Das Sterben der Erde

Wie in den Vorjahren hätte er auch heuer am Lendwirbel eine Open Street Gallery geplant. KünstlerInnen stellen Werke für eine öffentliche Ausstellung zur Verfügung, Passanten dürfen mitnehmen, was ihnen gefällt. Den Preis des Kunstwerks bestimmt der Käufer. “Die Leute sollen selbst darüber nachdenken, was es ihnen wert ist, dass jemand für sie Kunst schafft.” 

Weiters hat Passath für den Lendwirbel bereits druckfertige Plakate zum Thema Klimawandel entworfen. Angelehnt an die fünf Sterbephasen nach Elisabeth Kübler-Ross beschreibt er die wechselnden Gefühle eines Menschen zur langsamen Zerstörung der Erde. Erst versucht jener, die negativen Veränderungen zu leugnen, langsam stellt sich aber Zorn und der Wunsch, die Katastrophe abzuwenden, ein. Es folgen eine Phase des Verhandelns mit sich selbst und Experten und eine Zeit der Depression. Schließlich nimmt Passaths Protagonist den Klimawandel schulterzuckend zur Kenntnis. Der Betrachter des Plakats kann sich selbst die Frage stellen, in welcher dieser Phasen er sich befindet und ob die “Zustimmung” tatsächlich das Ziel dieser emotionalen Reise sein sollte. Aufgrund der Absage des Lendwirbels, die der Künstler “mega schade” findet, wird sich diese Gelegenheit aber erst im Herbst bieten. 

Passaths Plakate sind druckfertig. Foto: Gernot Passath

Zuhause kreativ werden

Menschen, die jetzt selbst kreativ werden wollen, rät Passath, sich Zeit zu nehmen und mit Dingen, die man bereits zuhause hat, zu experimentieren. Sein Tipp ist es, Materialien zu verwenden, mit denen man immer schon einmal arbeiten wollte und die man interessant findet.

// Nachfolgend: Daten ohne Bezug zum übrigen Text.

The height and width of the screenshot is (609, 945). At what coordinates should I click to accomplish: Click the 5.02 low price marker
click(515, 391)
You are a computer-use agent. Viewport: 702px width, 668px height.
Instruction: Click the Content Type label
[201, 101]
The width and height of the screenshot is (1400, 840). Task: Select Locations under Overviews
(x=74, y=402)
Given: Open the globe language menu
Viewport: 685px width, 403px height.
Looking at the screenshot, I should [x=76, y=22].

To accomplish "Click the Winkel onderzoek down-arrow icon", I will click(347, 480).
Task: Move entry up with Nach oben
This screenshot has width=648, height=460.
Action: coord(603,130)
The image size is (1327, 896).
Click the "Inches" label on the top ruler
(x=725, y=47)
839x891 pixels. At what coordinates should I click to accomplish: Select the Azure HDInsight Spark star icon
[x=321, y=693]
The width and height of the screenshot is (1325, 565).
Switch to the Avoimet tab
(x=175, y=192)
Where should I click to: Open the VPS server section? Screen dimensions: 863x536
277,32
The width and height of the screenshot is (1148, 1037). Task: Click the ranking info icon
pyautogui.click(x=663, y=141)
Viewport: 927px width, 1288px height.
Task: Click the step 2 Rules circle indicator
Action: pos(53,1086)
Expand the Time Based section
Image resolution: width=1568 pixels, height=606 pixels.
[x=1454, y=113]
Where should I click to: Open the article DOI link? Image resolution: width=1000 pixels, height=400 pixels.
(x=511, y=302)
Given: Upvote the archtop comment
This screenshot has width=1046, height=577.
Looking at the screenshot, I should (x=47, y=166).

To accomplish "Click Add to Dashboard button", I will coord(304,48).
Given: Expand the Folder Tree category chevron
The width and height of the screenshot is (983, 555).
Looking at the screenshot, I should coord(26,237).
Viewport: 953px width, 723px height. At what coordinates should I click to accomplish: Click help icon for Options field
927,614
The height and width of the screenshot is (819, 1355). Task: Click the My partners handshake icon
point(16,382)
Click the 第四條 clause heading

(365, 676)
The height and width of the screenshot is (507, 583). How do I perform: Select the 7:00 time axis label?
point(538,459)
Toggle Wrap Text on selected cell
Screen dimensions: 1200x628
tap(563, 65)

Vor allem sollte man sich nicht zu viele Gedanken um das Ergebnis machen. Leichter ist es, wenn die Motivation von innen heraus kommt und die Arbeit Spaß macht: “Es ist nicht sinnvoll, zu sagen, man macht jetzt Kunst. Es ist sinnvoll, etwas zu machen, auf das man Bock hat.”